PROBLEM SET ->
**A.** In the text on alethic modalities, what are modalities said to be?
**B.** Continue the text on alethic modalities from where it stops.

TEXT SHOWN ->
Necessary truth, Contingent truth, Logical entailment, Logical equivalence, Logical incompatibility

Table of Contents

1. Modalities
2. Uses of Alethic Modalities in Philosophy
3. The Alethic Modalities
   1. Necessary and Contingent Truths
   2. Logical Possibility and Impossibility
   3. Logical Entailment
   4. Logical Equivalence and Contradictories
   5. Compatibility, Incompatibility, Contraries, and Subcontraries
4. Truth Table Definitions of Relational Modalities
5. Possible Worlds
6. Modalities Defined in Terms of Necessity
   1. Primitive Concepts
   2. Definitions
7. Necessary Truth and Knowability a Priori AND Contingent Truth and Knowability Only A Posteriori
   1. Knowability a Priori and Knowability Only A Posteriori
   2. Kripke and Rigid Designators
      1. Necessary Truths Knowable Only a Posteriori
      2. Contingent Truths Knowable a Priori
8. Addendum
   1. Proof that the sum of two odd integers is even

Modalities

• Modalities are the concepts of possibility, impossibility, contingency, necessity, and more.

DATASET EXTRACT ->
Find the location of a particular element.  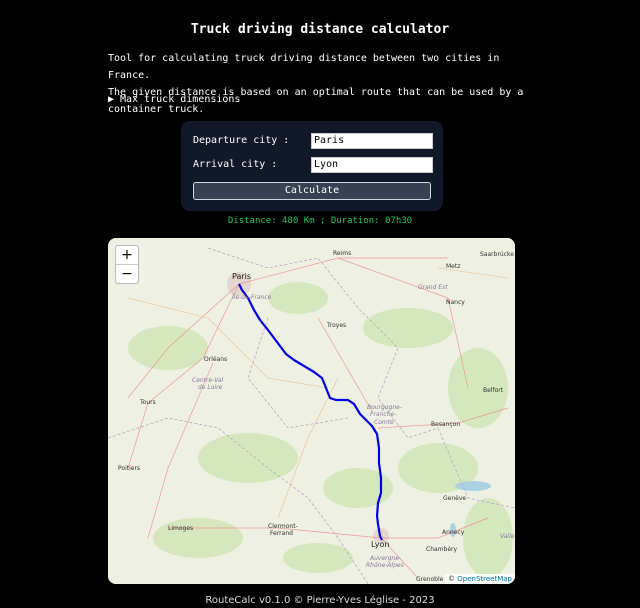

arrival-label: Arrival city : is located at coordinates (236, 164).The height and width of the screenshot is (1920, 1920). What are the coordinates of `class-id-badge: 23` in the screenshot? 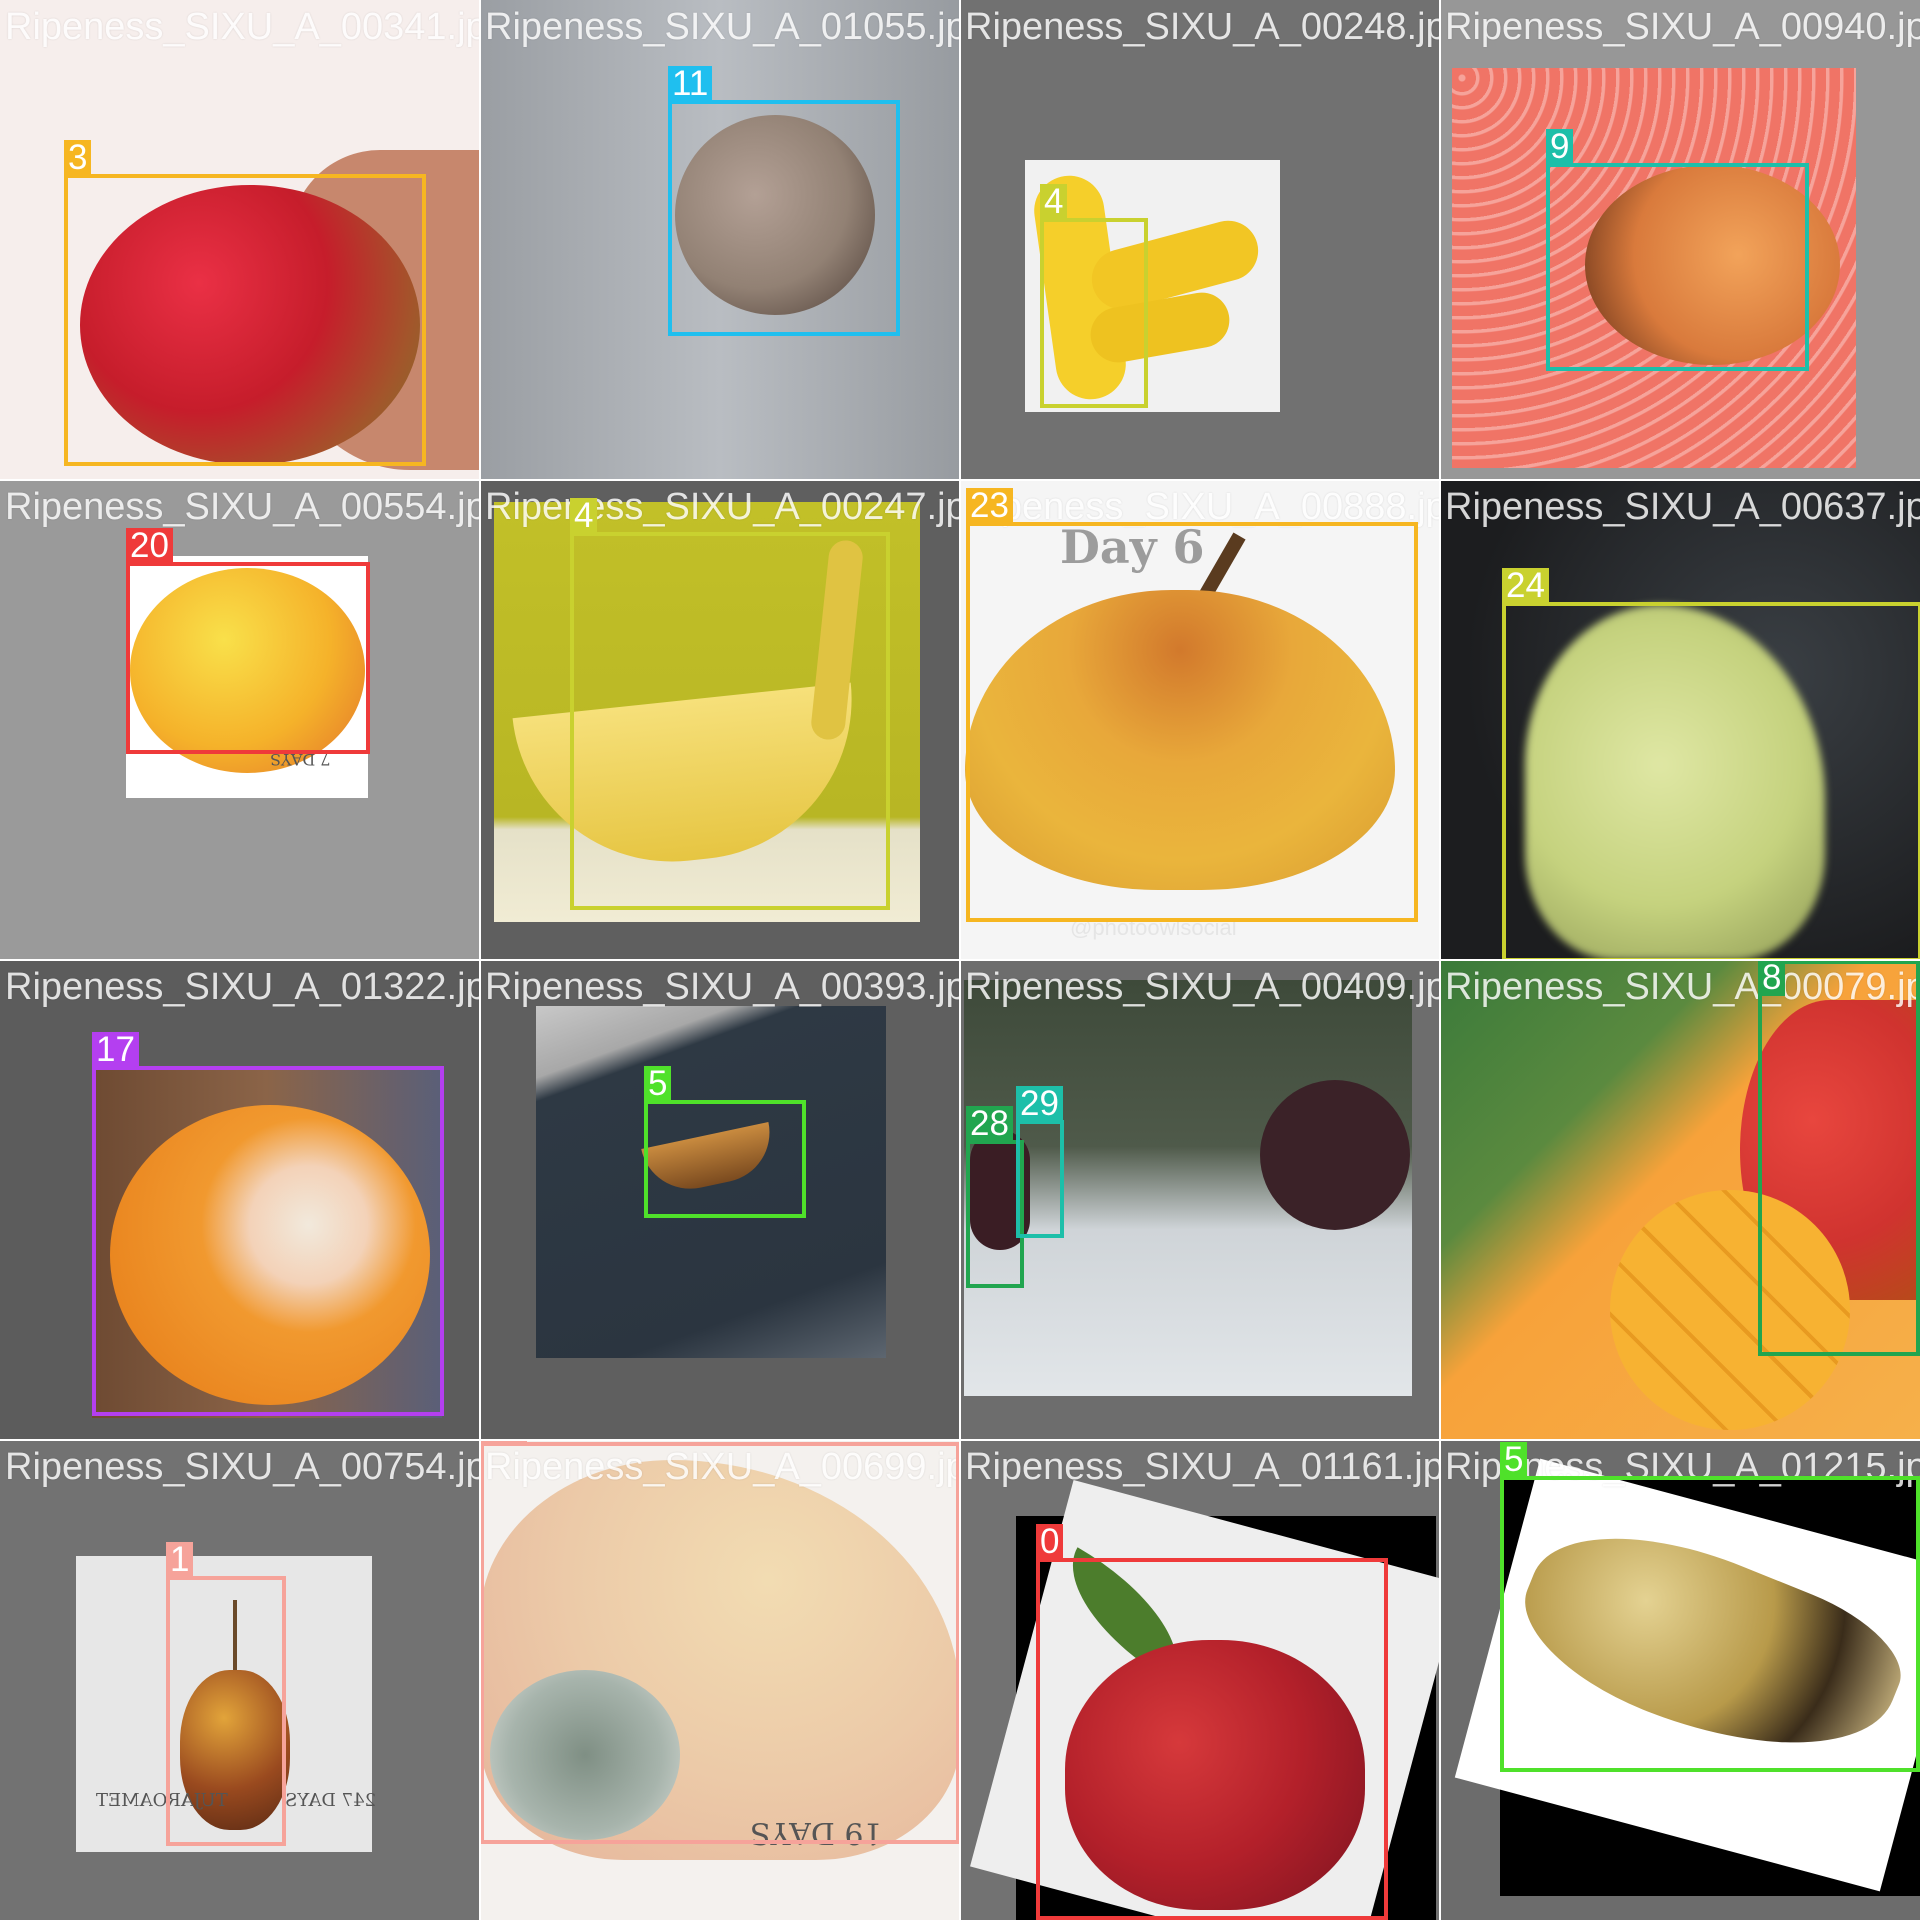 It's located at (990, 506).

RESPONSES FOR EACH TASK ->
**A.** They are the concepts of possibility, impossibility, contingency, necessity, and more.

**B.**
  • merriam-webster.com/dictionary/modality
    • the classification of logical propositions according to their asserting or denying the possibility, impossibility, contingency, or necessity of their content

• Different Kinds:
  • Alethic (conceptual, logical, metaphysical) modality:
    • A person can’t be taller than themself means that it’s conceptually impossible that a person be taller than themself, i.e. the idea is contradictory.
  • Physical (nomic, nomological) modality:
    • Nothing can travel faster than light means that it’s physically impossible for anything to travel faster than light, i.e. it’s contrary to the laws of nature.
  • Epistemic modality:
    • It’s not possible McDougall is in Alaska, based on the evidence, means that it is certain McDougall is not in Alaska, based on the evidence, e.g. because he’s here with me in Texas.
    • View Epistemic Status

The concern of this page is with the alethic modalities: necessary truth, contingent truth, contingent falsehood, necessary falsehood, logical entailment, logical equivalence, logical incompatibility, and logical contradictories.

Uses of Alethic Modalities in Philosophy

• Principles
  • Philosophic principles are typically set forth as necessarily truths, for example the Principle of Alternative Possibilities:
    • A person is morally responsible for something they’ve done only if they could have avoided doing it.
  • The principle is set forth as a necessary truth, thus subject to refutation by a logically possible counterexample.
• Conceptual Analysis
  • Conceptual analysis is the analysis of a concept into its conceptual components, for example, the analysis of knowledge as justified true belief:
    • A person knows that P if and only if
      • the person believes that P
      • it’s true that P
      • the person is rationally justified in believing that P.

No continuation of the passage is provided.